> Set of tasks:
a) List every limitation that the article on the Whitby mother with ALS says her illness has placed on her.
b) Answer these questions from the article on the Whitby mother with ALS.
(i) By how much does the family miss qualifying for bus service to the kids' school?
(ii) What is another name for ALS?
(iii) Which news outlet did Brittany Heath tell about the accommodation she wants?

Document text section start

Disabled Whitby mom seeks accommodation so daughters can safely ride bus to school
Whitby resident Brittany Heath, who has ALS, is seeking accommodation so that her two young daughters can ride the bus to school. The family lives 400 metres too close to the kids' school to qualify for the service.
Published Thursday, September 21, 2023 9:52PM EDT
Last Updated Friday, September 22, 2023 7:47AM EDT
A disabled Whitby mother is speaking out about a policy that she says has left her unable to access school bus transportation for her two young daughters.
Brittany Heath lives with Amyotrophic lateral sclerosis (ALS), also known as Lou Gehrig’s disease, and is no longer able to walk unassisted or freely use her arms. She gave up driving six years ago due to her illness and has found it difficult to get her children, ages 4 and 6, safely to school when her husband is unavailable to help due to work obligations.
She told CP24.com that she would like the consortium responsible for school transportation in Durham to accommodate her by allowing her children to ride the bus that passes by her door every day.

Document text section end
Material provided section start

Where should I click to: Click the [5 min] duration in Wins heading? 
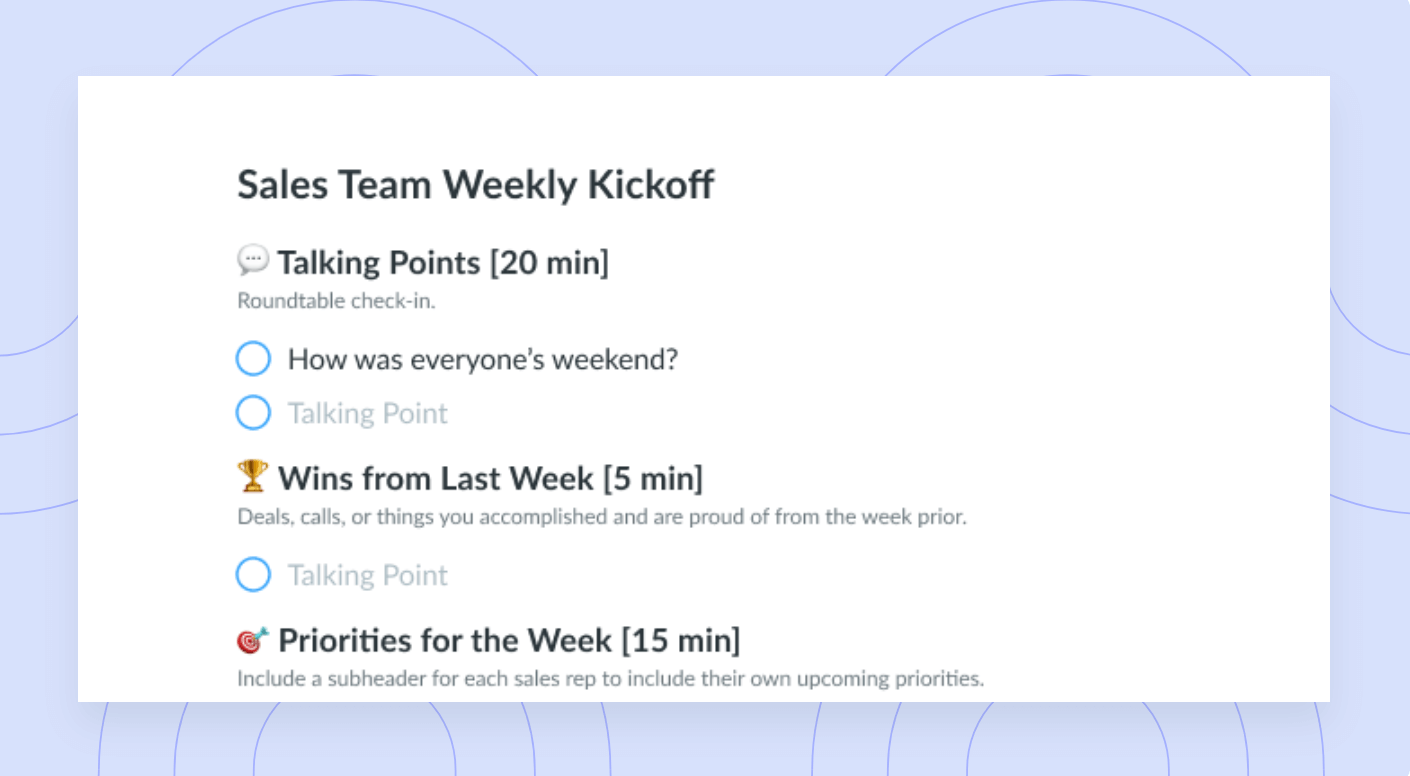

Material provided section end
Material provided section start

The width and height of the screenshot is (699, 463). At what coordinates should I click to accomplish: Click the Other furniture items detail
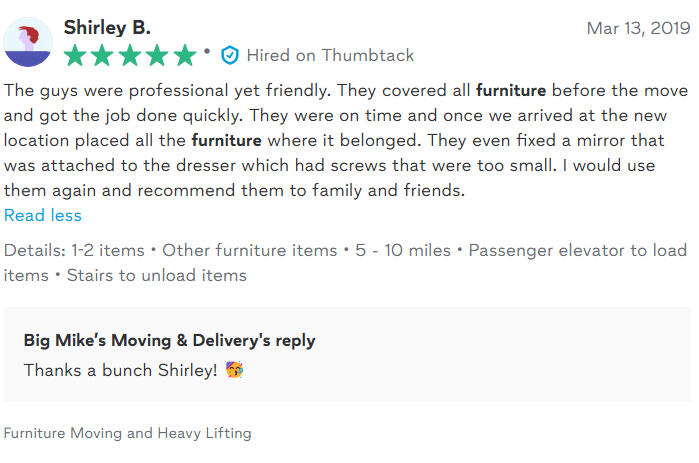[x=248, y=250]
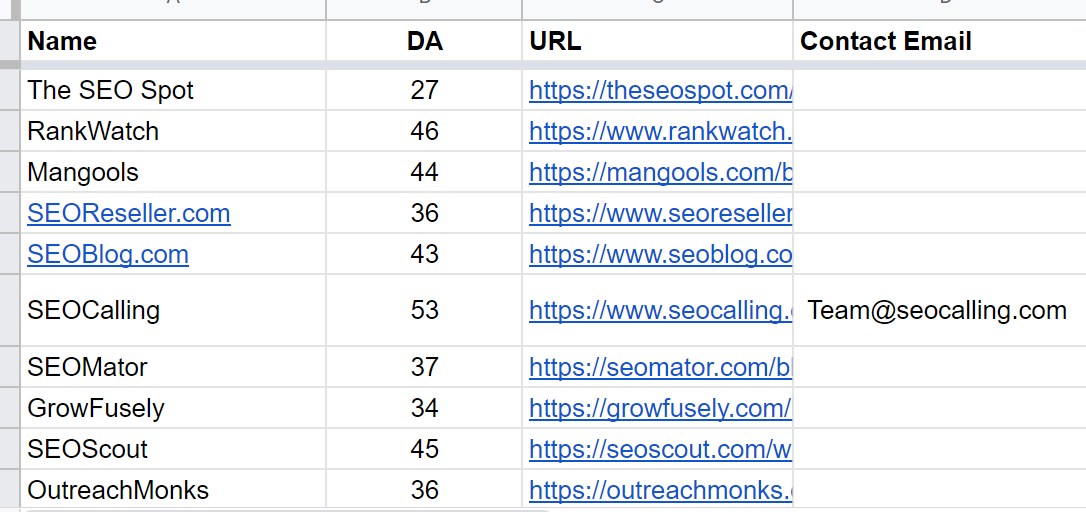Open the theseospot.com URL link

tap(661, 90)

Material provided section end

> Results for the exercise:
a)
- She is no longer able to walk unassisted.
- She can no longer freely use her arms.
- She gave up driving six years ago.

b)
(i) The family lives 400 metres too close to the school.
(ii) Lou Gehrig's disease.
(iii) CP24.com.